--- Stated goal ---
Please convert the lines below into a Markdown table with two columns, Row and Text: number each line in the Row column and put the line itself in the Text column, leaving out any blank lines.

--- Recorded information ---
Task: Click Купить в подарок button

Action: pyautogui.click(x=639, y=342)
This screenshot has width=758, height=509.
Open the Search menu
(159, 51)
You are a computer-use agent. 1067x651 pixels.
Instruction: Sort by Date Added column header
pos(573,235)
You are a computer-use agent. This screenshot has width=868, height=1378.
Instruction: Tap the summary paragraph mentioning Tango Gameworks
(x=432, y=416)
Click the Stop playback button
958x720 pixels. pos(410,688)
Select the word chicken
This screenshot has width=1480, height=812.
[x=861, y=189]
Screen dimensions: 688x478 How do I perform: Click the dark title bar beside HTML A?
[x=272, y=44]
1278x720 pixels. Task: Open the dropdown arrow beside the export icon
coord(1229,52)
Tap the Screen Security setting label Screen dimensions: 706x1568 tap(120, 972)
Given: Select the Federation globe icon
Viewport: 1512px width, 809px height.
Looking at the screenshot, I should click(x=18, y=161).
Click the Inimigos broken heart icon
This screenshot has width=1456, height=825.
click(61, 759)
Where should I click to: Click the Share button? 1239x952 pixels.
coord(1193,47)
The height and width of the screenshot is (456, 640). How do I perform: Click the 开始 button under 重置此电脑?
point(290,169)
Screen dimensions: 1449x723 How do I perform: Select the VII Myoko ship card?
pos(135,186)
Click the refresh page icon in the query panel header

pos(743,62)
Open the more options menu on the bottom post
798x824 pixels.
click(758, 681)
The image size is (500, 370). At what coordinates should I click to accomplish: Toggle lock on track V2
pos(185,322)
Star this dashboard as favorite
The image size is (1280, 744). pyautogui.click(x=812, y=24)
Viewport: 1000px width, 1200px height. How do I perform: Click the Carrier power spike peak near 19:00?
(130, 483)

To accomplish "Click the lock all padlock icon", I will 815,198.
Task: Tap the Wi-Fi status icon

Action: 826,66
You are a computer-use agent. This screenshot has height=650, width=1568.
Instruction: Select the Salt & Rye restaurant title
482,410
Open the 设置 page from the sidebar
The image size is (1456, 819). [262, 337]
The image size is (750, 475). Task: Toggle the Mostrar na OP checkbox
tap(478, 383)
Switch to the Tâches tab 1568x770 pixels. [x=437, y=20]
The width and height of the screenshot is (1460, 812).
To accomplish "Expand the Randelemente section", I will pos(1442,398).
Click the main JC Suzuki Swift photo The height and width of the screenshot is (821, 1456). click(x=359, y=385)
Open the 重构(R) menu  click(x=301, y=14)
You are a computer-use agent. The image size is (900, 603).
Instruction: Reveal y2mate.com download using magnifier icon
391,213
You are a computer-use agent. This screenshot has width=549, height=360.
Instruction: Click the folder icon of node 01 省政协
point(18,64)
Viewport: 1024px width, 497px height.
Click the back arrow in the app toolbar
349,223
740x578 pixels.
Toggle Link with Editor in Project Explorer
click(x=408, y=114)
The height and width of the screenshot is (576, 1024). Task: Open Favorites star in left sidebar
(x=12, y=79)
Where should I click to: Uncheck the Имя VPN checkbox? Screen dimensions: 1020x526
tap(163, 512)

--- Task result ---
| Row | Text |
|---|---|
| 1 | Task: Click Купить в подарок button |
| 2 | Action: pyautogui.click(x=639, y=342) |
| 3 | This screenshot has width=758, height=509. |
| 4 | Open the Search menu |
| 5 | (159, 51) |
| 6 | You are a computer-use agent. 1067x651 pixels. |
| 7 | Instruction: Sort by Date Added column header |
| 8 | pos(573,235) |
| 9 | You are a computer-use agent. This screenshot has width=868, height=1378. |
| 10 | Instruction: Tap the summary paragraph mentioning Tango Gameworks |
| 11 | (x=432, y=416) |
| 12 | Click the Stop playback button |
| 13 | 958x720 pixels. pos(410,688) |
| 14 | Select the word chicken |
| 15 | This screenshot has width=1480, height=812. |
| 16 | [x=861, y=189] |
| 17 | Screen dimensions: 688x478 How do I perform: Click the dark title bar beside HTML A? |
| 18 | [x=272, y=44] |
| 19 | 1278x720 pixels. Task: Open the dropdown arrow beside the export icon |
| 20 | coord(1229,52) |
| 21 | Tap the Screen Security setting label Screen dimensions: 706x1568 tap(120, 972) |
| 22 | Given: Select the Federation globe icon |
| 23 | Viewport: 1512px width, 809px height. |
| 24 | Looking at the screenshot, I should click(x=18, y=161). |
| 25 | Click the Inimigos broken heart icon |
| 26 | This screenshot has width=1456, height=825. |
| 27 | click(61, 759) |
| 28 | Where should I click to: Click the Share button? 1239x952 pixels. |
| 29 | coord(1193,47) |
| 30 | The height and width of the screenshot is (456, 640). How do I perform: Click the 开始 button under 重置此电脑? |
| 31 | point(290,169) |
| 32 | Screen dimensions: 1449x723 How do I perform: Select the VII Myoko ship card? |
| 33 | pos(135,186) |
| 34 | Click the refresh page icon in the query panel header |
| 35 | pos(743,62) |
| 36 | Open the more options menu on the bottom post |
| 37 | 798x824 pixels. |
| 38 | click(758, 681) |
| 39 | The image size is (500, 370). At what coordinates should I click to accomplish: Toggle lock on track V2 |
| 40 | pos(185,322) |
| 41 | Star this dashboard as favorite |
| 42 | The image size is (1280, 744). pyautogui.click(x=812, y=24) |
| 43 | Viewport: 1000px width, 1200px height. How do I perform: Click the Carrier power spike peak near 19:00? |
| 44 | (130, 483) |
| 45 | To accomplish "Click the lock all padlock icon", I will 815,198. |
| 46 | Task: Tap the Wi-Fi status icon |
| 47 | Action: 826,66 |
| 48 | You are a computer-use agent. This screenshot has height=650, width=1568. |
| 49 | Instruction: Select the Salt & Rye restaurant title |
| 50 | 482,410 |
| 51 | Open the 设置 page from the sidebar |
| 52 | The image size is (1456, 819). [262, 337] |
| 53 | The image size is (750, 475). Task: Toggle the Mostrar na OP checkbox |
| 54 | tap(478, 383) |
| 55 | Switch to the Tâches tab 1568x770 pixels. [x=437, y=20] |
| 56 | The width and height of the screenshot is (1460, 812). |
| 57 | To accomplish "Expand the Randelemente section", I will pos(1442,398). |
| 58 | Click the main JC Suzuki Swift photo The height and width of the screenshot is (821, 1456). click(x=359, y=385) |
| 59 | Open the 重构(R) menu  click(x=301, y=14) |
| 60 | You are a computer-use agent. The image size is (900, 603). |
| 61 | Instruction: Reveal y2mate.com download using magnifier icon |
| 62 | 391,213 |
| 63 | You are a computer-use agent. This screenshot has width=549, height=360. |
| 64 | Instruction: Click the folder icon of node 01 省政协 |
| 65 | point(18,64) |
| 66 | Viewport: 1024px width, 497px height. |
| 67 | Click the back arrow in the app toolbar |
| 68 | 349,223 |
| 69 | 740x578 pixels. |
| 70 | Toggle Link with Editor in Project Explorer |
| 71 | click(x=408, y=114) |
| 72 | The height and width of the screenshot is (576, 1024). Task: Open Favorites star in left sidebar |
| 73 | (x=12, y=79) |
| 74 | Where should I click to: Uncheck the Имя VPN checkbox? Screen dimensions: 1020x526 |
| 75 | tap(163, 512) |